Textabschnitt:
Kulturdenkmal Grenzfestung Brod
Reiter, Soldaten, Bauern und Handwerker bevölkern die Festung Brod, wenn auf dem weitläufigen Gelände „Living history“ praktiziert wird. Die ab 1715 von den Österreichern errichtete kaiserliche und königliche Grenzfestung an der Save ist ein sternförmig angelegtes Monumentalbauwerk mit drei Verteidigungsebenen und vielen Teilkomplexen, die unterschiedliche Funktionen erfüllten. Sie dienten beispielsweise als Werkstätten, Waffenkammern, Soldatenunterkünfte, Küchen, Vorratsräume. Offizierskasino und mehr. Als Baumaterial wurden vorwiegend Ziegelsteine verwendet.
Ihre ursprüngliche Bedeutung büßte die Festung Brod bereits Mitte des 19. Jahrhunderts ein, bald wurde sie aufgegeben. Von 1945 bis 1991 waren Soldaten der jugoslawischen Armee in Festung untergebracht. Seit 1994 befindet sich die Anlage im Besitz der Stadt Slawonski Brod, wird nach und nach wieder aufgebaut und dient in erster Linie als Kulturzentrum. In einer ehemaligen Kaserne befindet sich das Klassische Gymnasium. Ein besonderer Anziehungspunkt ist die Galerie Ruzic, in der neben Arbeiten anderer kroatischer Künstler zahlreiche Werke des in der Stadt geborenen Malers und Bildhauers Branko Ruzic gezeigt werden. Für informative Besichtigungen der Festung gibt es auf Anfrage einen elektronischen Führer.

Arbeitsauftrag: Wiederhole aus dem Textabschnitt über die Festung Brod wortgetreu die Passage, die mit den Worten „Kulturdenkmal Grenzfestung Brod“ einsetzt und mit „vorwiegend Ziegelsteine verwendet.“ schließt.

Datenauszug:
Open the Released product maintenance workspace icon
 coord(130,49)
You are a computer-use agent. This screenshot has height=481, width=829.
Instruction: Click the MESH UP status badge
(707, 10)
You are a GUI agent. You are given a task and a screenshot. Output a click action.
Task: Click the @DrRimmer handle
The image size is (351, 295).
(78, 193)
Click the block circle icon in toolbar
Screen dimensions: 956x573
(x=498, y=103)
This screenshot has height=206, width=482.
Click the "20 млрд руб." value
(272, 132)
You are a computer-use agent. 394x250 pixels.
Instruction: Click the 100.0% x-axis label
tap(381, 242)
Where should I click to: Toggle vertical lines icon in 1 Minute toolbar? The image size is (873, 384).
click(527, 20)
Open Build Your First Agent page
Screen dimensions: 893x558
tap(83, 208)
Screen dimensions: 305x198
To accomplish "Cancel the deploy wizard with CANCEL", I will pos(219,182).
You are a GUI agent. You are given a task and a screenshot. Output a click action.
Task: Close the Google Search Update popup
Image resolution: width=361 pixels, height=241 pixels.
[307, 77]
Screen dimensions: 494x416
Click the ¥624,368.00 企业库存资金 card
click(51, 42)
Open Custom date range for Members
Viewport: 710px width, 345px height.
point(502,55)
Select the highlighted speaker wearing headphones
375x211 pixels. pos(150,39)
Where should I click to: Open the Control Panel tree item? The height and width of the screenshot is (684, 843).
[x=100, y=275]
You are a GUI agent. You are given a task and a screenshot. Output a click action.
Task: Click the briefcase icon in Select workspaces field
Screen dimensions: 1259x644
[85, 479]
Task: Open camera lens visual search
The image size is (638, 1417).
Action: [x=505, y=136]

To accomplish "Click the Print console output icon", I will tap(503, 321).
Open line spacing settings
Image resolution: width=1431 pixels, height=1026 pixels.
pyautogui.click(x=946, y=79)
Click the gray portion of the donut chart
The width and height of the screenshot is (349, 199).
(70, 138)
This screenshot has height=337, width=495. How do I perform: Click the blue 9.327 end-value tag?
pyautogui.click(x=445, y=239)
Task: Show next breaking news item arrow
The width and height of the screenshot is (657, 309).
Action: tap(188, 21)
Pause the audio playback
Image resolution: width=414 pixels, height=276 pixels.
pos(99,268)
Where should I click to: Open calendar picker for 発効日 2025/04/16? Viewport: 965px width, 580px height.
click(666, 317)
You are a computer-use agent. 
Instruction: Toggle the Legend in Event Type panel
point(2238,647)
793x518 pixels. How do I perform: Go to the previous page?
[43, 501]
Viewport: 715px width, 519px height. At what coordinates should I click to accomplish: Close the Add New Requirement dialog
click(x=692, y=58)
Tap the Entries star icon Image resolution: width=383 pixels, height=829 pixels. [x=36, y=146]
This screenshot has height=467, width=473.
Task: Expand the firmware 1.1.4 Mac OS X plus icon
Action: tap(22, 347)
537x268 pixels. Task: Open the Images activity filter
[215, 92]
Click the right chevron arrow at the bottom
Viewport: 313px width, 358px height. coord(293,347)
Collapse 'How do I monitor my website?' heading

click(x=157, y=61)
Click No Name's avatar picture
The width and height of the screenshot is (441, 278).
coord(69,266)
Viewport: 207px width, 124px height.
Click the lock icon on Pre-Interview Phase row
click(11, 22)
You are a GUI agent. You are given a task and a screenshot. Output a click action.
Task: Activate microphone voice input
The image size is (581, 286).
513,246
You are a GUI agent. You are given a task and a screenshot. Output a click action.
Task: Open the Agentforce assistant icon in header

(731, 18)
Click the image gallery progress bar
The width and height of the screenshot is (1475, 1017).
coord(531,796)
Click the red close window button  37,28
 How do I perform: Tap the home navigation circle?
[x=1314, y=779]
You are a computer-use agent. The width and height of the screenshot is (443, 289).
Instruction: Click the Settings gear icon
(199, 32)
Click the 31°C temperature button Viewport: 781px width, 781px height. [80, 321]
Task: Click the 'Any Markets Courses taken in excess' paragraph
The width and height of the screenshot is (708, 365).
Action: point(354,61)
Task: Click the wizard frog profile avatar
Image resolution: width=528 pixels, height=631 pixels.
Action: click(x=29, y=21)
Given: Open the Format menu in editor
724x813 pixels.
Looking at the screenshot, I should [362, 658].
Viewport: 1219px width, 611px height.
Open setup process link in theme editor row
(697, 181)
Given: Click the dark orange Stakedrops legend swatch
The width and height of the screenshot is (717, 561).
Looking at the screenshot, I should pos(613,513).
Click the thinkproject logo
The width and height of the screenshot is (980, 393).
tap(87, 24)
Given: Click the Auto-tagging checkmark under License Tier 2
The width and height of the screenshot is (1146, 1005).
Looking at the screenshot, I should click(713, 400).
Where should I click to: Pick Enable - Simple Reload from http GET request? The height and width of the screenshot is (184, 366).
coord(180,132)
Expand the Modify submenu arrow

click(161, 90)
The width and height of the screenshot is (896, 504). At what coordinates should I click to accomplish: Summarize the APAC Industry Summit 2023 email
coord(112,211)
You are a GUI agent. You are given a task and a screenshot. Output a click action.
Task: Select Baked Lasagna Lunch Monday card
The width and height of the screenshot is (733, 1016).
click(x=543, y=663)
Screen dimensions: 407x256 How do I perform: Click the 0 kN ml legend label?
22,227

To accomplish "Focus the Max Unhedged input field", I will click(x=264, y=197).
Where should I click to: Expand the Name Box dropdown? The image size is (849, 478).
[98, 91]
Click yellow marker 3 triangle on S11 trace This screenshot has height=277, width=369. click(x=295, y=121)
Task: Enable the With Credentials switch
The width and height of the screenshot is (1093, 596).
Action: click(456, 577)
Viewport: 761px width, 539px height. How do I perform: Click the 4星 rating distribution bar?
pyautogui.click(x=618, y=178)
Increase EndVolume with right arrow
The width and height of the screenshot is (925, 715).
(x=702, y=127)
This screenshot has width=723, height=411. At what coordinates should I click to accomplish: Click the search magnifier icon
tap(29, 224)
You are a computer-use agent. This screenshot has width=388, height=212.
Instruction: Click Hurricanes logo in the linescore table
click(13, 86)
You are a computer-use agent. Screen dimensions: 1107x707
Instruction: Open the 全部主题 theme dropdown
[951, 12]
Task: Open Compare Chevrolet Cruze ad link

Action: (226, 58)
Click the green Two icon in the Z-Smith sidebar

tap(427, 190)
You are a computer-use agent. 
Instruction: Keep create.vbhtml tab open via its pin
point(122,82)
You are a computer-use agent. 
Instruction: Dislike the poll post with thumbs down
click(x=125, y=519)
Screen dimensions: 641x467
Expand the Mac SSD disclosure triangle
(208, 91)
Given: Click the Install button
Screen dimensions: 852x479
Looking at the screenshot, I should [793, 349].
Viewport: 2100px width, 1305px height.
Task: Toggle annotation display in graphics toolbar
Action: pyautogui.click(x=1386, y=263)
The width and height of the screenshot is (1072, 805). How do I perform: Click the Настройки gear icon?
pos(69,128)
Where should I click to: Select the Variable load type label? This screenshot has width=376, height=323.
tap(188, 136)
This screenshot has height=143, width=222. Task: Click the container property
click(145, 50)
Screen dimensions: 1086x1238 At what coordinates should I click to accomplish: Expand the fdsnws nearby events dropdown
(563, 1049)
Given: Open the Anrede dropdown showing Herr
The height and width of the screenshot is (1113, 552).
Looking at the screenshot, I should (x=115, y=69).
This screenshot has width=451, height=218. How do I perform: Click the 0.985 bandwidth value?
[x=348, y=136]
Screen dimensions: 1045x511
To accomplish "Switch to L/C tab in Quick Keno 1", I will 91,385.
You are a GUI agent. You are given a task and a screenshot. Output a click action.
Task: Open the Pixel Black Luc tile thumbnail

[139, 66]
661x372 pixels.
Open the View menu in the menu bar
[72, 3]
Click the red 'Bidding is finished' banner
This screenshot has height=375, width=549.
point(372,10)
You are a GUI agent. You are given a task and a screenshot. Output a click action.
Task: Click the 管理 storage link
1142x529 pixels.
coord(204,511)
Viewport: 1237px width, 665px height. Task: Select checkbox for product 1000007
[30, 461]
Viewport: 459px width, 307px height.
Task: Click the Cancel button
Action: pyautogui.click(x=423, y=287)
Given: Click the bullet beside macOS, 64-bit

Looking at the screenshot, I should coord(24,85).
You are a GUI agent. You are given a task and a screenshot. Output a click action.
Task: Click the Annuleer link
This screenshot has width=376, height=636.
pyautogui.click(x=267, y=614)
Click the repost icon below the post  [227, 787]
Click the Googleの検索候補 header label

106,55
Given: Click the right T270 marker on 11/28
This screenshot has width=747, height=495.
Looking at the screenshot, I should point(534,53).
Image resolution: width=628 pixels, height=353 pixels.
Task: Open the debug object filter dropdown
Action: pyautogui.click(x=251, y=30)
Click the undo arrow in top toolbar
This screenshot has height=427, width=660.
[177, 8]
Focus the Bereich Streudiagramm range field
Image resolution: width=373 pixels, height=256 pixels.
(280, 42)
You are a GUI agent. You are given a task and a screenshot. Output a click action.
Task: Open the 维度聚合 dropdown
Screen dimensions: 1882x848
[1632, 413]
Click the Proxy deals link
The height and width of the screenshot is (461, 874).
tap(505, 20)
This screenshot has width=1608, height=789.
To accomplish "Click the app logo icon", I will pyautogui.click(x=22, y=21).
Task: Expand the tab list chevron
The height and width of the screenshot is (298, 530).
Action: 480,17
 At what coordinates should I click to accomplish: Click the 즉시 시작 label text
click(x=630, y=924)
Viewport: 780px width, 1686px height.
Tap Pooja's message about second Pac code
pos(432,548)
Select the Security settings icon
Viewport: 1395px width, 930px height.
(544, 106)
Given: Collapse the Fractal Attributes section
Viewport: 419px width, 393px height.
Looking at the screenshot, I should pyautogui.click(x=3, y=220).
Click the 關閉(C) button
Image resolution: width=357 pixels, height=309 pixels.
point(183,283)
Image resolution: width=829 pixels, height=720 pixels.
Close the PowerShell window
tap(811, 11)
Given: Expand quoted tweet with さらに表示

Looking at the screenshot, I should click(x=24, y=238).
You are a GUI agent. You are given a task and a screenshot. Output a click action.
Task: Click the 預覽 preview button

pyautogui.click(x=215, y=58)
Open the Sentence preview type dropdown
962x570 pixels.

Die Antwort:
Kulturdenkmal Grenzfestung Brod
Reiter, Soldaten, Bauern und Handwerker bevölkern die Festung Brod, wenn auf dem weitläufigen Gelände „Living history“ praktiziert wird. Die ab 1715 von den Österreichern errichtete kaiserliche und königliche Grenzfestung an der Save ist ein sternförmig angelegtes Monumentalbauwerk mit drei Verteidigungsebenen und vielen Teilkomplexen, die unterschiedliche Funktionen erfüllten. Sie dienten beispielsweise als Werkstätten, Waffenkammern, Soldatenunterkünfte, Küchen, Vorratsräume. Offizierskasino und mehr. Als Baumaterial wurden vorwiegend Ziegelsteine verwendet.